Work instructions:
Write out the lines starting at the one containing "will [35, 245]." and ending at the one containing "coord(574,39)", keeping every character unchanged.

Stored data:
####################

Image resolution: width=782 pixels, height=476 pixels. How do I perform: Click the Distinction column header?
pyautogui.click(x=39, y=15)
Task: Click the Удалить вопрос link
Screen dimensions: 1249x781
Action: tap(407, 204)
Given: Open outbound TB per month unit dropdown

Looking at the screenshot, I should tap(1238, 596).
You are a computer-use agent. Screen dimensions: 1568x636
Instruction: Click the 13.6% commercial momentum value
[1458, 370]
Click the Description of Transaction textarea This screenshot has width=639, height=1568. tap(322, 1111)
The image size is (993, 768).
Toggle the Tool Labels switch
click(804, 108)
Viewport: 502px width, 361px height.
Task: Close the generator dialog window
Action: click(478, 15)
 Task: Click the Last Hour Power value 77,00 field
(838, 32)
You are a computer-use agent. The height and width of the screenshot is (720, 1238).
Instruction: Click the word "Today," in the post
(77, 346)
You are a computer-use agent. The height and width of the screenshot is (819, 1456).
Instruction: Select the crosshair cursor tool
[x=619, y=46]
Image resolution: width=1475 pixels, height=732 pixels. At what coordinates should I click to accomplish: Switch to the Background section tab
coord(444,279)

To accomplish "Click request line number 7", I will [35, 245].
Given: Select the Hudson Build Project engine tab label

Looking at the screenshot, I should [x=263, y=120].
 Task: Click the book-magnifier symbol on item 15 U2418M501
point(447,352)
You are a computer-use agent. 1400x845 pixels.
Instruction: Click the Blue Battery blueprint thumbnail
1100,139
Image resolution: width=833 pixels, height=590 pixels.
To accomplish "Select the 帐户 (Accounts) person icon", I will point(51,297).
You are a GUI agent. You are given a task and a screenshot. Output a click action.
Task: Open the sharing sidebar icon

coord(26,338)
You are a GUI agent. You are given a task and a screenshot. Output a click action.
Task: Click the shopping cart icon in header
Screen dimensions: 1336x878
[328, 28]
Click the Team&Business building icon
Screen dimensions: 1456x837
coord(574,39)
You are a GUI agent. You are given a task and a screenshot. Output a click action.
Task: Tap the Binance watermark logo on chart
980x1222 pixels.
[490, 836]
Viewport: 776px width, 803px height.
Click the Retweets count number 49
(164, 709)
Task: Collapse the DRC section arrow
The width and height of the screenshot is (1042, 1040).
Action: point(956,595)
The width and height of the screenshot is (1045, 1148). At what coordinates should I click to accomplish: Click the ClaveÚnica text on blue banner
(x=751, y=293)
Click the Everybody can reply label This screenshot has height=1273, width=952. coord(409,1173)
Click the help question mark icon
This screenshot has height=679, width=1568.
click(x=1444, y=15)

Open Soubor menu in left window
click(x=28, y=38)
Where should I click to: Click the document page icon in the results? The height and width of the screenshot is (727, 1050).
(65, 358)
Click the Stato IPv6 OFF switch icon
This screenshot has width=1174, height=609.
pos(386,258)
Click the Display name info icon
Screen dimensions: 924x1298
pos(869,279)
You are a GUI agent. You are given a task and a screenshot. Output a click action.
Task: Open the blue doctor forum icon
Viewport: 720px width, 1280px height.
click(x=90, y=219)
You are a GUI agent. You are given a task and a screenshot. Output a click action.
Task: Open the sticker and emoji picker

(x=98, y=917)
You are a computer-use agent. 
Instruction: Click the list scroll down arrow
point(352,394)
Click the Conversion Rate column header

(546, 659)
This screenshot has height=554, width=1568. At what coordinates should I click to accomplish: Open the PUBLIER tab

####################

Response to this exercise:
To accomplish "Click request line number 7", I will [35, 245].
Given: Select the Hudson Build Project engine tab label

Looking at the screenshot, I should [x=263, y=120].
 Task: Click the book-magnifier symbol on item 15 U2418M501
point(447,352)
You are a computer-use agent. 1400x845 pixels.
Instruction: Click the Blue Battery blueprint thumbnail
1100,139
Image resolution: width=833 pixels, height=590 pixels.
To accomplish "Select the 帐户 (Accounts) person icon", I will point(51,297).
You are a GUI agent. You are given a task and a screenshot. Output a click action.
Task: Open the sharing sidebar icon

coord(26,338)
You are a GUI agent. You are given a task and a screenshot. Output a click action.
Task: Click the shopping cart icon in header
Screen dimensions: 1336x878
[328, 28]
Click the Team&Business building icon
Screen dimensions: 1456x837
coord(574,39)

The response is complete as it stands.